■ **Work order**
How many lines in the records below hold the string "will"? Please answer with the number and nothing more.

■ **Provided data**
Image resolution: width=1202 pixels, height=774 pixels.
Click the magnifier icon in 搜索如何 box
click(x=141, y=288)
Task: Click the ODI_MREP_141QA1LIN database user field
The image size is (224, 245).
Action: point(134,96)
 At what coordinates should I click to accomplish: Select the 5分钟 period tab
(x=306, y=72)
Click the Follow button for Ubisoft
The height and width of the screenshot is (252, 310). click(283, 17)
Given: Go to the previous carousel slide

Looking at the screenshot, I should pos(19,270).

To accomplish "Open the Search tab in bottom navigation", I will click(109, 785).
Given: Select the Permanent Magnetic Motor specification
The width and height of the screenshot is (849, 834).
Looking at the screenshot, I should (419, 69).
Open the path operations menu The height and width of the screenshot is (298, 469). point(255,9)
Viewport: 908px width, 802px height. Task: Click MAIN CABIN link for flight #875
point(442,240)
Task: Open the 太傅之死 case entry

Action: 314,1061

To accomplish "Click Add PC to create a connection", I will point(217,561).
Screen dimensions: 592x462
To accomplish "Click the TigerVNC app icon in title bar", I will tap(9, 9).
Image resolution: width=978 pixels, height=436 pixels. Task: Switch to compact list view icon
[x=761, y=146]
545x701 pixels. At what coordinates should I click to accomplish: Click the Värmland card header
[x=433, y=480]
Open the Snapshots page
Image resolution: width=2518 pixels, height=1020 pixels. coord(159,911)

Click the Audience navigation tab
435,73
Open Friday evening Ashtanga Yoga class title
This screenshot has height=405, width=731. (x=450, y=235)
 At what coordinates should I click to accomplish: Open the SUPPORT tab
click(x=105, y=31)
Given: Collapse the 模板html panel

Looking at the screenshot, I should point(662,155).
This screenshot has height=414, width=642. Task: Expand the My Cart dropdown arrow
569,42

■ **Task result**
3